The Rise of Analytics in E-discovery

A Lifesaver When You’re Drowning in Data


There were just over 295,000 civil suits filed in U.S. district courts in 2014, an increase of 4 percent over 2013. On top of that, there were another 81,000 criminal cases (including fraud) filed.

The good news is that the number of civil filings rose just a little from September 2013 to September 2014, and the quantity of criminal filings dropped to the lowest total since 1999.

The bad news is that examining and producing evidence to pursue or defend these suits (or to develop a settlement proposal) have become an almost inhumanly complicated and time-consuming business — nor is it inexpensive.

In short, legal teams today are faced with a growing evidentiary nightmare as the number of emails, text messages, spreadsheets, PowerPoint presentations, PDF files and other digitized business documents rises dramatically every day. And as the lines between business networks and social networks narrow, the variety and complexity of data also are expanding and now include audio, video and other forms of information such as sensor data from Internet connected devices.

But despite this avalanche of information, courts have been slow to change rules or timelines for cases. Even as the volume of structured and unstructured data continues to grow, court cases must proceed, and attorneys who fail to meet their court-ordered deadlines risk hefty fines in addition to assuming the increasing costs associated with the e-discovery process.

This is no small problem.

The Pressure Is On

Humans (even those with a law degree) no longer can sit behind a computer screen or, worse, around a conference room table groaning with documents to determine what is pertinent or privileged, relevant or immaterial. There’s no question that technological tools — what is called e-discovery — are required to sift through it all.

It’s not unusual for attorneys and their teams to have to examine tens of thousands of emails and other documents in an effort to turn up perhaps a dozen or so key pieces of evidence around which to build a defense or settlement strategy.

Getting to the necessary evidence, finding the key documents and eliminating the irrelevant ones are costly, as well as time-consuming, tasks. The majority of Fortune 1000 corporations now spend an estimated $5 million to $10 million annually on e-discovery, with several companies reporting expenses as high as $30 million in 2014. A full 70 percent of these costs were tied directly to the physical review of documents, according to a 2012 RAND study. That boils down to about $1.8 million per case or approximately $18,000 a gigabyte.

These expenditures will only go higher. That’s because by 2020, the data we create and copy annually will reach 44 zettabytes (44 trillion gigabytes), according to research organization IDC. Global mobile data alone are projected to reach 52 million terabytes in 2015, an increase of 59 percent from 2014.

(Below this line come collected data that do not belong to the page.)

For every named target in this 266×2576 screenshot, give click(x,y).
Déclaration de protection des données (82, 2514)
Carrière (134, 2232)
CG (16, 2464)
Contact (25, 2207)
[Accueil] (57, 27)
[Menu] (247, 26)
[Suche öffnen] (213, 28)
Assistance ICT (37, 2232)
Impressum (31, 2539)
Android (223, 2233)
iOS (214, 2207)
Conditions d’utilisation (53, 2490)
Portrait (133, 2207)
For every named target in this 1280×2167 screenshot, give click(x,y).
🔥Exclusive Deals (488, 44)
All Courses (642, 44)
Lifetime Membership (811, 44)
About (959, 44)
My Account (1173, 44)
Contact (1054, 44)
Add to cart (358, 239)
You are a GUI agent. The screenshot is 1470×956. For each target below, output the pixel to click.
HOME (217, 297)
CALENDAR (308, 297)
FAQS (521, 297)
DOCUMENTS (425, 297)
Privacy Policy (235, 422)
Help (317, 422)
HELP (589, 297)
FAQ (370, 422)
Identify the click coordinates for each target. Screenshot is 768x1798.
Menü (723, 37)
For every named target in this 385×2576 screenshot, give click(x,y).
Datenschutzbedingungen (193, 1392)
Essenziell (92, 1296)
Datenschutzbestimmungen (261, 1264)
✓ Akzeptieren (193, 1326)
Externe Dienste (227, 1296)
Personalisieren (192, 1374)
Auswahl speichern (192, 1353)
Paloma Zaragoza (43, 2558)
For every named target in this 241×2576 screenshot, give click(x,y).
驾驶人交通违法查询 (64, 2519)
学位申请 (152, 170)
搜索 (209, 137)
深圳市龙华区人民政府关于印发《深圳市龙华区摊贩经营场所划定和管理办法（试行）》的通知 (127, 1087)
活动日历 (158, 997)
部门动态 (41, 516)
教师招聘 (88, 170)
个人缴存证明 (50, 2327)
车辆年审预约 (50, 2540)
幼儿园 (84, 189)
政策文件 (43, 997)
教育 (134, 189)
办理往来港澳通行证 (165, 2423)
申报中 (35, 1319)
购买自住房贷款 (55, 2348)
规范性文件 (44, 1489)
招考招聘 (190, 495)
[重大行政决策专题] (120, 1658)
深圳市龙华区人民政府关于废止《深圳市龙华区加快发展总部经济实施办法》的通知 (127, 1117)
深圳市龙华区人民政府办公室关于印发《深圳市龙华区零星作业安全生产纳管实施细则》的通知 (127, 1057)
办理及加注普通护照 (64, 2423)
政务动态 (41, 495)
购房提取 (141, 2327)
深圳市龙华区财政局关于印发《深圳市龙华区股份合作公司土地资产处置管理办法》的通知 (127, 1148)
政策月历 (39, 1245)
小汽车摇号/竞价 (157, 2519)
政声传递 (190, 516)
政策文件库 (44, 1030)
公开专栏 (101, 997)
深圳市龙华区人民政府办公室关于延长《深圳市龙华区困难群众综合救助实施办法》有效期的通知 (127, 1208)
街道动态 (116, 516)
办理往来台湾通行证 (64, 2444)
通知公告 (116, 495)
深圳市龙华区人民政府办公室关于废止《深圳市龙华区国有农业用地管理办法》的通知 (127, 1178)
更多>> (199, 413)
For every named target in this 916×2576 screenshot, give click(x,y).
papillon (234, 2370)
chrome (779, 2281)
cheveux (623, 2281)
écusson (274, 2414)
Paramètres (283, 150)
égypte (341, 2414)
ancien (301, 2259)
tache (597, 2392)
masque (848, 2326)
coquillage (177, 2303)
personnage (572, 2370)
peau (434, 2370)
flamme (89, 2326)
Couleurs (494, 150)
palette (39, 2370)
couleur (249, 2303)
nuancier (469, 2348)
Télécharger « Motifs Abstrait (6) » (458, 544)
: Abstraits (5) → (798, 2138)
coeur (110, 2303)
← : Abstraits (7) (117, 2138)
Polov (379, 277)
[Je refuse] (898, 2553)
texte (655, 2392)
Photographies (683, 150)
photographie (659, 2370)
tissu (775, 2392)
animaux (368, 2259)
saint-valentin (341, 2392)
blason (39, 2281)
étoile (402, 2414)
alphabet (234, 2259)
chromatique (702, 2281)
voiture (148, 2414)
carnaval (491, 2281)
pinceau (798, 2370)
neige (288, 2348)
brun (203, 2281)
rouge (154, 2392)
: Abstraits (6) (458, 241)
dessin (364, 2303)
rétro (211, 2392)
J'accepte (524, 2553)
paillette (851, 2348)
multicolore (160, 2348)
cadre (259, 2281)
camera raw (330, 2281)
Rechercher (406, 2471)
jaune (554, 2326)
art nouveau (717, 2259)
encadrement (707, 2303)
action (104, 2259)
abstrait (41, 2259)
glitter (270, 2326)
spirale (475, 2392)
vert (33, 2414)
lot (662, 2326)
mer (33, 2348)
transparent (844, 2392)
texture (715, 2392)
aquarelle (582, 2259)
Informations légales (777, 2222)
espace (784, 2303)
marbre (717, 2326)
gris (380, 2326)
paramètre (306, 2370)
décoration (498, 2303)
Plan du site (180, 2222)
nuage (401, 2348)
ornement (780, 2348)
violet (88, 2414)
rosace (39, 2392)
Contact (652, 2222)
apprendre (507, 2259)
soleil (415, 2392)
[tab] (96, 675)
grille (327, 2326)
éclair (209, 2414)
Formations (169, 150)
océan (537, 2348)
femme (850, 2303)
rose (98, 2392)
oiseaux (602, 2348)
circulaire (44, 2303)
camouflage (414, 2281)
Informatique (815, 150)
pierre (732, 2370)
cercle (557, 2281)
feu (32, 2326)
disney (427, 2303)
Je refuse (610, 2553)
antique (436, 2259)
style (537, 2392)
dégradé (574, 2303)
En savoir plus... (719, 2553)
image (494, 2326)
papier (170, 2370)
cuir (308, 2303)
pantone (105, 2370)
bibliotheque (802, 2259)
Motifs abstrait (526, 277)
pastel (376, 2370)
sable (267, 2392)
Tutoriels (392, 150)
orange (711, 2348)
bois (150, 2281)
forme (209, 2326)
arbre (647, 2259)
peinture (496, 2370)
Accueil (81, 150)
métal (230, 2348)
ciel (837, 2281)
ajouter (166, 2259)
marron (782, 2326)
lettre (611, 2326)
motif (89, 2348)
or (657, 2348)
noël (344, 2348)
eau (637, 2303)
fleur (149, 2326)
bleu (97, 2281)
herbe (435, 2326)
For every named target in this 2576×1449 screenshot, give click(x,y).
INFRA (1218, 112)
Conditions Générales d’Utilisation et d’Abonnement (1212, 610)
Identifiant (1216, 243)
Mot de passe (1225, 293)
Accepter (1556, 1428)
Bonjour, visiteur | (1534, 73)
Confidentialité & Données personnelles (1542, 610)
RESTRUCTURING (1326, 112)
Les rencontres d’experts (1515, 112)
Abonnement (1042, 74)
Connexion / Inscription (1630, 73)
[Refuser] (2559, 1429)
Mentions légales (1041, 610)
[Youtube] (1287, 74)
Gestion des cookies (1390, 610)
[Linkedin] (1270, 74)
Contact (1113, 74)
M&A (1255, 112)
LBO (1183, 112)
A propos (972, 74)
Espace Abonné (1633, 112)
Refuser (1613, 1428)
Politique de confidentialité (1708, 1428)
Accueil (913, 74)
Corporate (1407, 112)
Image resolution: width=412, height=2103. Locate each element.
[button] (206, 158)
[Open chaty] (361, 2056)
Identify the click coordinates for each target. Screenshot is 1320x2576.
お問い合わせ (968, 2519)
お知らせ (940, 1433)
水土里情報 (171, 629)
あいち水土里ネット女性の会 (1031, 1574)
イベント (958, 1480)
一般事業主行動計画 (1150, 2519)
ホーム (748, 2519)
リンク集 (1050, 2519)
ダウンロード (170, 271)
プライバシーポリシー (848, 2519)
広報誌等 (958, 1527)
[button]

And it is on this sea of data that legal teams must set sail to discover the key themes and critical documents for each matter — from investigations to a wide variety of litigation events.

Today, technology, and particularly the use of data analytics, is what separates the winners from the losers in the costly game of beat the clock to meet court imposed discovery deadlines.

The Problem with Keywords

Most of the time, attorneys don’t know at the outset exactly which documents will be useful to a case. Traditional review strategies during the discovery phase of litigation often entail identifying search terms likely to locate responsive documents in the data set. Called keywords, these terms are developed after researching the issues at hand and interviewing individuals associated with the matter. And while these keywords can be useful and help frame the review process, they have serious limitations when used alone.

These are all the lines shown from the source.